The Relation Of Christlikeness To Spiritual Growth -- By: Henry W. Holloman
MTJ 5 (Spring/Fall 1994) p. 57
The Relation Of Christlikeness To Spiritual Growth
Most evangelical Christians know that they will be perfectly like Christ at His coming (1 John 3:2), that they ought to live like Christ on earth (1 Pet. 2:21) and that they should grow spiritually (2 Pet. 3:18). But understanding precisely how Scripture relates Christlikeness to spiritual growth is not so obvious for many Christians.

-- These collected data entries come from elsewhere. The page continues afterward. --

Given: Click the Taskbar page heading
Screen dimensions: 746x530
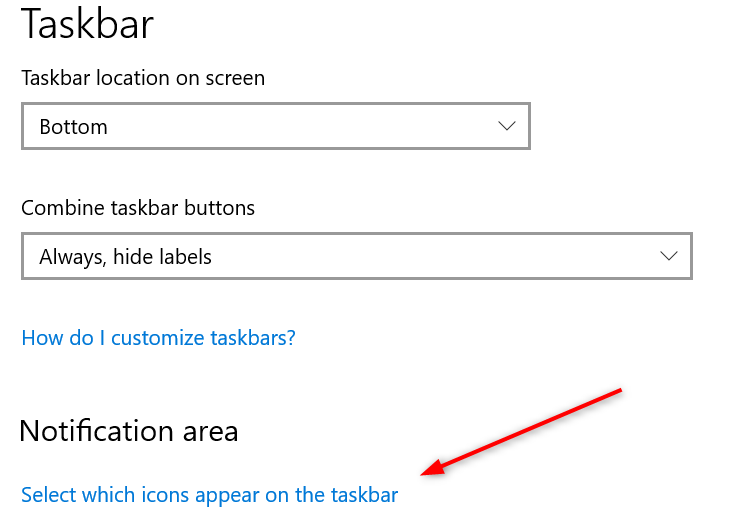Looking at the screenshot, I should (x=88, y=24).
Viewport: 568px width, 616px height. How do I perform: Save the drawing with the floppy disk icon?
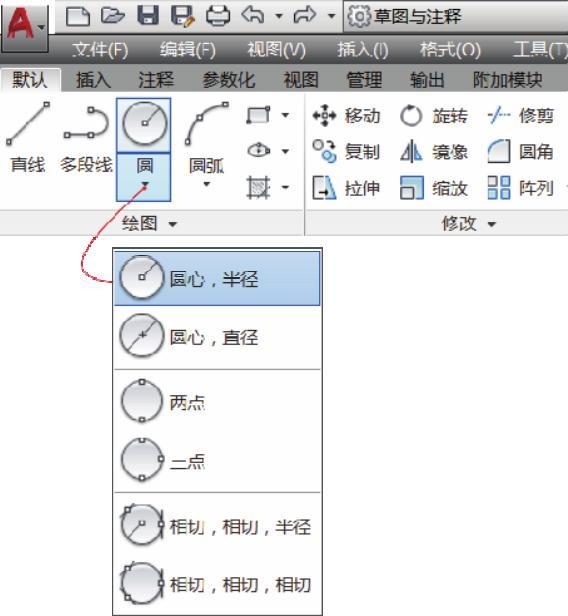pyautogui.click(x=148, y=16)
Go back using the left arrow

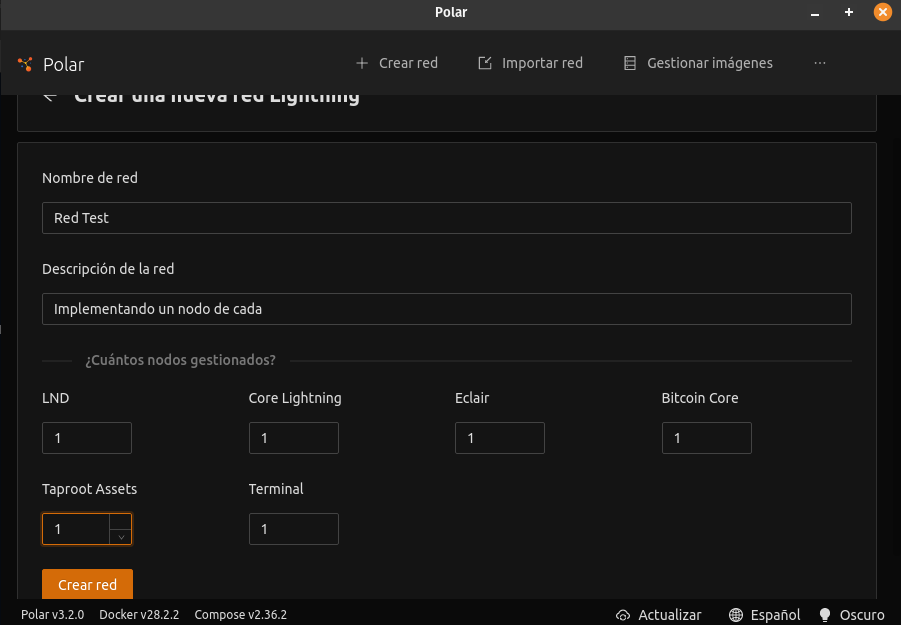50,97
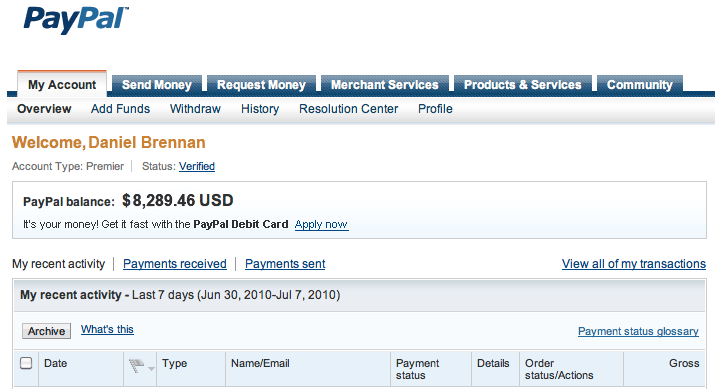Open Merchant Services tab
The image size is (715, 389).
pos(385,85)
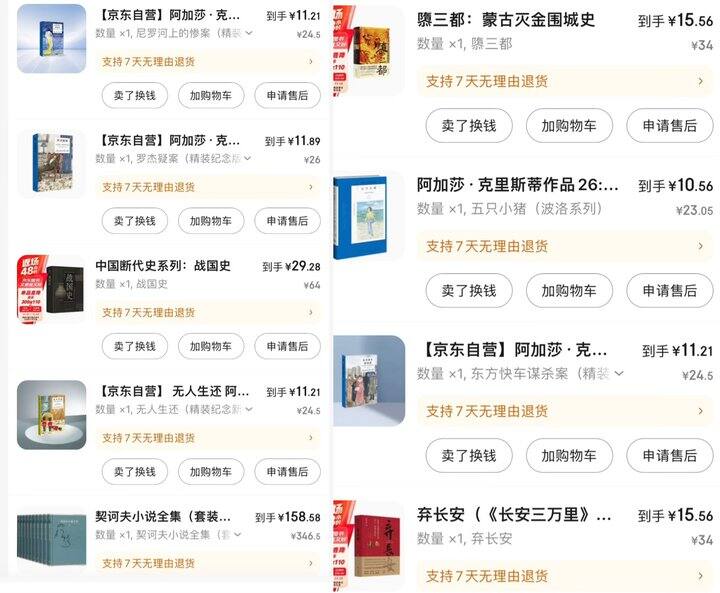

To clarify concepts, we may define Christlikeness as “a Christian’s relative similarity to Christ’s perfect character and conduct exemplified in His earthly humanity.” Spiritual growth1 means that “God transforms Christians into greater Christlike maturity by His Spirit and through their biblical obedience.”
The rest of this paper will present three propositions to show how Christlikeness relates to spiritual growth and then finish with some summary conclusions.
MTJ 5 (Spring/Fall 1994) p. 58
Christlikeness Is The Goal Of Spiritual Growth
The first and most obvious relationship between these two concepts is that Christlikeness is the goal of spiritual growth. Biblically informed Christians generally do not dispute this point. So we may readily agree with Bouwsma that “conformity to … Christ is the goal of human development.”2
If it is rather evident that the goal of spiritual growth is Christlikeness, then why further investigate this truth? First, increased understanding of Christlikeness as the goal of spiritual growth helps us to more clearly focus upon it. Second, the better we understand Christlikeness, the better we can understand how to attain it. In other words, the goal of Christlikeness and the means to Christlikeness mutually inform each other. Third, if we can determine the relative emphasis that Scripture places upon the Christian’s goal of Christlikeness, then we can give it appropriate place in our doctrinal system and Christian living.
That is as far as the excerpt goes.